In the past two decades the press has played an active role, providing checks on governments and publicizing moves toward democracy. At the same time, they suffer incredible losses for their work; since 1991, 102 journalists have been killed. Print journalist are not the only ones at risk, the rise of the Internet has introduced citizen journalists who also need protection and free access to information.
Gwen Lister, editor of The Namibian, knows the struggles of fighting for media freedom. She started her career during the height of the South African occupation of Namibia. Her opposition to apartheid led to her arrest, and subjected her to death threats prior to Namibia earning its independence. Lister said at the time the Declaration was signed; print media did not foresee the new media movement. Lister argued that social media had no role in a journalist conference, but that online content is still subjected to the same hurdles of print media. While the Windhoek Declaration was a call from African media to “break the chains of government,” ratifications in the declaration and governments who simply ignore it, still limit access to information and freedom of expression.
Egyptian blogger and editor of Manalaa, Allaa Abd El Fattah, said he had a difficult time talking about the limitation of freedom of speech after the Egyptian moment overcame any obstacles presented by the government. However, he agreed with Lister that social media is not journalism. While it had a role in the recent revolution, it was not a cause. Fattah said the Internet was a tool for assembling the revolution, but the building blocks were already in place. These included disgruntled labor unions, increased cost of living, more educated and technologically advanced youth and apathy toward the government. Blog, videos and social media sites united and mobilized these parties by framing their arguments on the Internet. Fattah described the gathering in Tahrir Square as “18 days of perfection,” during which activists were stripped of the technology that united them and defended themselves with ancient technology such as rocks and sticks.
“We should not mistake an effect from a cause,” said Graham Usher, an independent journalist who has covered the Middle East and South Asia for 20 years, about the use of social media in overthrowing dictators. User sees two red flags with the popularization of social media. The first is giving it too much credit. Revolutions have been happening for centuries without the aid of technology, and while in many of the recent revolutions, it acted as a tool for revolution, Usher said, it was not an underlying factor that called for the revolution. In addition to the presence of activists on social media sites in Egypt, the Egyptian revolution was also catalyzed by the Tunisians overthrowing their dictator, the poor who were not online but took to the streets, the military that did not take action against the protesters, and Mubarak continuing to make mistakes that further infuriated Egyptian citizens. The second flaw of social media, according to Usher, is people mistaking social media sites are credible, partisan and objective. Usher said mainstream media is getting lazy because it relies on social media. However, he said what social media does offer is a chance to capture history as it is being made by the activists who are not only recording it but participating in it.
After the panelist’s spoke, the discussion opened up to questions.
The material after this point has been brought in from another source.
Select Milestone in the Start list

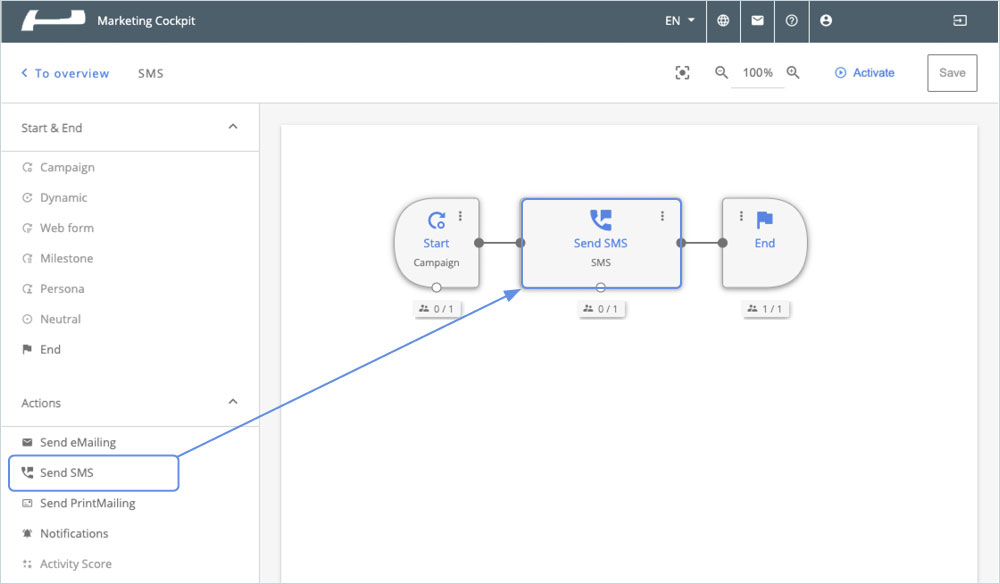click(x=66, y=258)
Samantha Russell, a junior global studies major, said, “As a student I am always prompted to asked questions.” She asked the panelist how important the technology was that unified groups in Egypt and what would have happened without that technology or if that technology was banned by the government?
Fattah responded by sharing a popular joke circulating around Egypt now that it is exam time for high school students: A mother tells her child to get off the Internet and start studying or she is going to cut the child off. The child responded, “Do you know what happened to the last person who tried to do that?” He elaborated by saying this was the third revolution in 30 years and each one took a different shape based on the resources available. Revolutions are a reflection of a moment in history, Fattah said, and are not intrinsic in technology. The more important role technology will pay will be facilitating discussion about the future of post-revolutionary countries.
Other panelists included Sanja Tatic Kelly, a senior researcher and managing editor at Freedom House, and Abderrahim Foukara, the head of Al-Jazeera’s United States operations. Opening remarks were made by Ban Ki-moon, the eighth Secretary-General of the United Nations. After the briefing five of the Lehigh students along with Bill Hunter, director of the Global Union, attended a lunch with the panelists and other attendees of the briefing.
"Getting to sit down to lunch with the Director-General of UNESCO, the Under Secretary-General of the UNDPI and the President of Columbia University was overwhelming to say the least,” said Andrew Flowe, a senior global studies major. “It was a great cap to my four years at Lehigh, and certainly an experience I'll never forget."